Author's photo E. Ertugrul Karsak
E. Ertugrul Karsak

The author is a Professor of Industrial Engineering at Galatasaray University, Türkiye. He also served as founding co-chairholder between 1997 and 2015, and then Chairholder from 2015 to 2024 of the UNESCO Chair in Computer-Integrated Manufacturing established at Galatasaray University. He holds BS and PhD degrees in Industrial Engineering from Istanbul Technical University, and an MS degree in Industrial and Systems Engineering from the University of Southern California. He is a Chartered Financial Analyst (CFA). His areas of interest include decision analysis, performance management, capital investment decision making, circular economy and product development. Dr.
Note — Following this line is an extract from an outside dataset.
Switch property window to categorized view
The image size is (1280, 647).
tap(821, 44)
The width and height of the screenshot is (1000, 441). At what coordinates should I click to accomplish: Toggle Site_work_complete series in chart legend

Karsak is the author of numerous technical papers that have appeared in academic journals including the International Journal of Production Research, International Journal of Production Economics, Production Planning & Control, Expert Systems with Applications, Applied Mathematical Modelling, Computers & Industrial Engineering, Socio-Economic Planning Sciences, Resources, Conservation and Recycling, Social Indicators Research, International Journal of Advanced Manufacturing Technology, International Journal of Computer Integrated Manufacturing, Journal of Systems and Software, Applied Soft Computing, International Journal of Systems Science, Software Quality Journal, and Kybernetes. He has contributed to numerous international conferences as a keynote speaker, presenter, track chair and workshop organiser. According to a database compiled by Stanford University and Elsevier in 2024, as well as previous versions created since 2019, he is ranked among the world's top scientists both for career-long and single recent year impact in his respective field.

Author's photo Ece Ucar
Ece Ucar

The author is a PhD candidate in Industrial Engineering at Galatasaray University. She holds BS and MS degrees in Industrial Engineering from Galatasaray University, and an MS degree in Industrial Innovation from Grenoble Polytechnic Institute. Her research interests focus on Data Envelopment Analysis (DEA)-based approaches, efficiency analysis and multi-criteria decision-making applications for educational performance assessment. Currently, she is working on her PhD thesis, which focuses on network DEA approaches and their applications in education, finance and health.